Where are processors valid?

Processors are valid:

  • At the top-level in the configuration. The processor is applied to all data collected by {beatname_uc}.

  • Under a specific {processor-scope}. The processor is applied to the data collected for that {processor-scope}.

Conditions

Each condition receives a field to compare. You can specify multiple fields under the same condition by using AND between the fields (for example, field1 AND field2).

For each field, you can specify a simple field name or a nested map, for example dns.question.name.

See [exported-fields] for a list of all the fields that are exported by {beatname_uc}.

The supported conditions are:

equals

With the equals condition, you can compare if a field has a certain value. The condition accepts only an integer or a string value.

For example, the following condition checks if the response code of the HTTP transaction is 200:

equals:
  http.response.code: 200
contains

The contains condition checks if a value is part of a field. The field can be a string or an array of strings. The condition accepts only a string value.

For example, the following condition checks if an error is part of the transaction status:

contains:
  status: "Specific error"
regexp

The regexp condition checks the field against a regular expression.

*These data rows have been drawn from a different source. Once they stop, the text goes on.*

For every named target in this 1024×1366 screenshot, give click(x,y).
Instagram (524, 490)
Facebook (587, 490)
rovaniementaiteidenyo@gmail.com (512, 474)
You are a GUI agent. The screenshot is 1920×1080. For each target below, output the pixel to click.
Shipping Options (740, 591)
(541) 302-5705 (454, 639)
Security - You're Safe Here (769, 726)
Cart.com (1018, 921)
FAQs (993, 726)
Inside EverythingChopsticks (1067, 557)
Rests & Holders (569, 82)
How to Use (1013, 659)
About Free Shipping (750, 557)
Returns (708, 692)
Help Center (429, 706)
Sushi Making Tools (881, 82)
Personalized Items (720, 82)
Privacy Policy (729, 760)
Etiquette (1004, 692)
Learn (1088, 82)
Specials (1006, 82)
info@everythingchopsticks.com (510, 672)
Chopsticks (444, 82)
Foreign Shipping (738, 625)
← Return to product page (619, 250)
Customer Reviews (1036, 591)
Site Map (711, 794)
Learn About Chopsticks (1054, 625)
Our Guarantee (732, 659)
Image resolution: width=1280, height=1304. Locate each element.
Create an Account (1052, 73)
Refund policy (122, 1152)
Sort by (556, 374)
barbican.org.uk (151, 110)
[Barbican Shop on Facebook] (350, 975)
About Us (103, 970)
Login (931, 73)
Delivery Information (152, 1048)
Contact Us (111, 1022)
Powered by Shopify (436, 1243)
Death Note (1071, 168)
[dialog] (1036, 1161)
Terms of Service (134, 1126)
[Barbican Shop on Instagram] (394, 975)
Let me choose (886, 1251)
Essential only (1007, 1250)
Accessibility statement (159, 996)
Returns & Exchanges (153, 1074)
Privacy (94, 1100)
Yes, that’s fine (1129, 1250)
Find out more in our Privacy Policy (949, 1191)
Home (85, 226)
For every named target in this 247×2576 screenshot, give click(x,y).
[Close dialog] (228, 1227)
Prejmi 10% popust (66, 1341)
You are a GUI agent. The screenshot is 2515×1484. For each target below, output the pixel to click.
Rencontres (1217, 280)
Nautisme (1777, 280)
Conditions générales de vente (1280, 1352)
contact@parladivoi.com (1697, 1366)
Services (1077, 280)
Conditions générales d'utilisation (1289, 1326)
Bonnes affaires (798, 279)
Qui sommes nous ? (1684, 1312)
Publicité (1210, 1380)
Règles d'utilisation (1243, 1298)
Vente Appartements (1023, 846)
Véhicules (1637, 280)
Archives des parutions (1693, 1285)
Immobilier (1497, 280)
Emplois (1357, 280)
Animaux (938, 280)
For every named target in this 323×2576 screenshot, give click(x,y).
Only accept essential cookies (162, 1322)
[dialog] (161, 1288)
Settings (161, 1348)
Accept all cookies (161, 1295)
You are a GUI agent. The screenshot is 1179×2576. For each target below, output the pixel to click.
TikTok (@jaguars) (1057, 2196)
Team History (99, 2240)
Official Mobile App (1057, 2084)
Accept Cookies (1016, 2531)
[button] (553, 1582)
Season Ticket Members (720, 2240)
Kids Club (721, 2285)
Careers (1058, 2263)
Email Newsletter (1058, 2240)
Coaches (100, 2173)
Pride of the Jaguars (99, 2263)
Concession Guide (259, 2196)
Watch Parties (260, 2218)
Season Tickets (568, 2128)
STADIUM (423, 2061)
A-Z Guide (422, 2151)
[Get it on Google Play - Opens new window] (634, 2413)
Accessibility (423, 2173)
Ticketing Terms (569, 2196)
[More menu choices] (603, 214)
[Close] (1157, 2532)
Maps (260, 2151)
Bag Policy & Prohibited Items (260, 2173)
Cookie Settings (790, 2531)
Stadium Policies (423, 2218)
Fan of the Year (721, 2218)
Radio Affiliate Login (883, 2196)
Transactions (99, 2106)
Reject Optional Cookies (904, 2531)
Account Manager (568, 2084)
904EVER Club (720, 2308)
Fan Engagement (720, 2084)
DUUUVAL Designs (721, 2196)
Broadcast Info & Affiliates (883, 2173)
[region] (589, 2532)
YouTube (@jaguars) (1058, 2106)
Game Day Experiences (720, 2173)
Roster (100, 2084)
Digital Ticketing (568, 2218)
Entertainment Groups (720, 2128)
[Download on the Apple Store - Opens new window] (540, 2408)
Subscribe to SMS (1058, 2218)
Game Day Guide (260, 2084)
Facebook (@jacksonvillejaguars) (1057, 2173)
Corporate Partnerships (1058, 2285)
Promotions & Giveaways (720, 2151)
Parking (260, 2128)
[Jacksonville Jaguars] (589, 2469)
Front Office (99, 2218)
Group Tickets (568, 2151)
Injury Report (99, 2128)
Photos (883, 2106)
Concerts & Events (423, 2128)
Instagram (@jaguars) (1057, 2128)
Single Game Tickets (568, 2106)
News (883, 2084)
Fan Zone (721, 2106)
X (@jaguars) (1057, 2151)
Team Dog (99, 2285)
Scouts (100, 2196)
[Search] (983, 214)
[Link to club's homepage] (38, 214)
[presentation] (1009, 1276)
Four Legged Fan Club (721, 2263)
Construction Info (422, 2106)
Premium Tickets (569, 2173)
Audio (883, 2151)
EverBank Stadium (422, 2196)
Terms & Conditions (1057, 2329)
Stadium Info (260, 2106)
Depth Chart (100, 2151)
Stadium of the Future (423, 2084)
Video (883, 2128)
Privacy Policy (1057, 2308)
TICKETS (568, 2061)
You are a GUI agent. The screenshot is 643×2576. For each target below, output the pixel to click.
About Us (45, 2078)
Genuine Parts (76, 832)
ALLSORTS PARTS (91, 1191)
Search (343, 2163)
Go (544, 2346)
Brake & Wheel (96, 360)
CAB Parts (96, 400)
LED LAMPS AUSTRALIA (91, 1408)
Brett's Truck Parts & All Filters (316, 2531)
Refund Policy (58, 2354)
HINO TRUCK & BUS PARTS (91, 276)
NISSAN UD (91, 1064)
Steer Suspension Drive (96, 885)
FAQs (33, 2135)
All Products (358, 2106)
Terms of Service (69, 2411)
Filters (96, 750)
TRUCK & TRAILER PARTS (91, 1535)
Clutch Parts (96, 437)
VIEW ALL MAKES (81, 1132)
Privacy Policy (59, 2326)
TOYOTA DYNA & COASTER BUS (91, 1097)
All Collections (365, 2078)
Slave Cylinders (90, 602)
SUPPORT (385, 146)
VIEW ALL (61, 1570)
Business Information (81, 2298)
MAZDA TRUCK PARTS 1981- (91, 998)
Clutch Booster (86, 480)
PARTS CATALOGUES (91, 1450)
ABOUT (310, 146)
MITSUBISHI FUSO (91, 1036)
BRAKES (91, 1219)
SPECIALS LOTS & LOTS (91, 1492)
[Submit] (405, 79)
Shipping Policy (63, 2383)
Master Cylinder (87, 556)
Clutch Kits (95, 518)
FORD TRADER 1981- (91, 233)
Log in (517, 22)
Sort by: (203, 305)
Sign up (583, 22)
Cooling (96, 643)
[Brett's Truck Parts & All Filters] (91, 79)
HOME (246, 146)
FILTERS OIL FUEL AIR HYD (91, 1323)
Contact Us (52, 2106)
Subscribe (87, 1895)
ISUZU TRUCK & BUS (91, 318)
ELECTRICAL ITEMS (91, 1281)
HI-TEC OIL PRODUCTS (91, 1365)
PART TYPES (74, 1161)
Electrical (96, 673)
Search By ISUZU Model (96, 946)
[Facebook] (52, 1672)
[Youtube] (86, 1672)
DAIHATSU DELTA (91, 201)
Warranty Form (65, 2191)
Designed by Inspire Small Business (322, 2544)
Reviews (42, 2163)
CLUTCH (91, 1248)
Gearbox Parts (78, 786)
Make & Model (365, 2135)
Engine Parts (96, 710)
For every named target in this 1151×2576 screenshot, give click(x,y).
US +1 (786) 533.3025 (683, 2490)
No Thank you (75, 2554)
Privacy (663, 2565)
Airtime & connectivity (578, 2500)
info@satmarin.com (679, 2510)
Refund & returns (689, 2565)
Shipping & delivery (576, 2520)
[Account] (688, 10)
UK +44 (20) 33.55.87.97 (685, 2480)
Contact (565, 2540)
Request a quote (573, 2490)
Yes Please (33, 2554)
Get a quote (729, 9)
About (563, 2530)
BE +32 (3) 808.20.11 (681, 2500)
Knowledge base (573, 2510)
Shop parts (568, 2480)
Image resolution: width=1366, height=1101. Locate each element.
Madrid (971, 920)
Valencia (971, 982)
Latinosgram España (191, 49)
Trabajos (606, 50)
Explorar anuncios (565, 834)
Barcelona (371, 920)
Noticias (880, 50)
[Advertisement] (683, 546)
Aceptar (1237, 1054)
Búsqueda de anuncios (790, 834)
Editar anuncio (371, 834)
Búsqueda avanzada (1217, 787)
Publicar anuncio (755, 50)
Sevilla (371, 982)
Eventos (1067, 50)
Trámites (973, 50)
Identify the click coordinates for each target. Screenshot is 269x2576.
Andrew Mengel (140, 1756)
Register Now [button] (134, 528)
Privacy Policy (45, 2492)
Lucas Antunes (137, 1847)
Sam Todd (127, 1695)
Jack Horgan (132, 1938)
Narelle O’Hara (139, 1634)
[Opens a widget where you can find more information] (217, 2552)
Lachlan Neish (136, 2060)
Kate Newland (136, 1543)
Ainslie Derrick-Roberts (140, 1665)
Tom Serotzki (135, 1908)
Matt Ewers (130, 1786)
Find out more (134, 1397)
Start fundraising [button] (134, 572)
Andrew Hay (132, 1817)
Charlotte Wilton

The condition accepts only strings.

For example, the following condition checks if the process name starts with foo:

regexp:
  system.process.name: "foo.*"
range

The range condition checks if the field is in a certain range of values. The condition supports lt, lte, gt and gte. The condition accepts only integer or float values.

For example, the following condition checks for failed HTTP transactions by comparing the http.response.code field with 400.

range:
    http.response.code:
        gte: 400

This can also be written as:

range:
    http.response.code.gte: 400

The following condition checks if the CPU usage in percentage has a value between 0.5 and 0.8.

range:
    system.cpu.user.pct.gte: 0.5
    system.cpu.user.pct.lt: 0.8
has_fields

The has_fields condition checks if all the given fields exist in the event. The condition accepts a list of string values denoting the field names.

For example, the following condition checks if the http.response.code field is present in the event.

has_fields: ['http.response.code']
or

The or operator receives a list of conditions.

or:
  - <condition1>
  - <condition2>
  - <condition3>
  ...

For example, to configure the condition http.response.code = 304 OR http.response.code = 404:

or:
  - equals:
      http.response.code: 304
  - equals:
      http.response.code: 404
and

The and operator receives a list of conditions.

and:
  - <condition1>
  - <condition2>
  - <condition3>
  ...

For example, to configure the condition http.response.code = 200 AND status = OK:

and:
  - equals:
      http.response.code: 200
  - equals:
      status: OK

To configure a condition like <condition1> OR <condition2> AND <condition3>:

or:
 - <condition1>
 - and:
    - <condition2>
    - <condition3>
not

The not operator receives the condition to negate.

not:
  <condition>

For example, to configure the condition NOT status = OK:

not:
  equals:
    status: OK

Add cloud metadata

The add_cloud_metadata processor enriches each event with instance metadata from the machine’s hosting provider. At startup it will detect the hosting provider and cache the instance metadata.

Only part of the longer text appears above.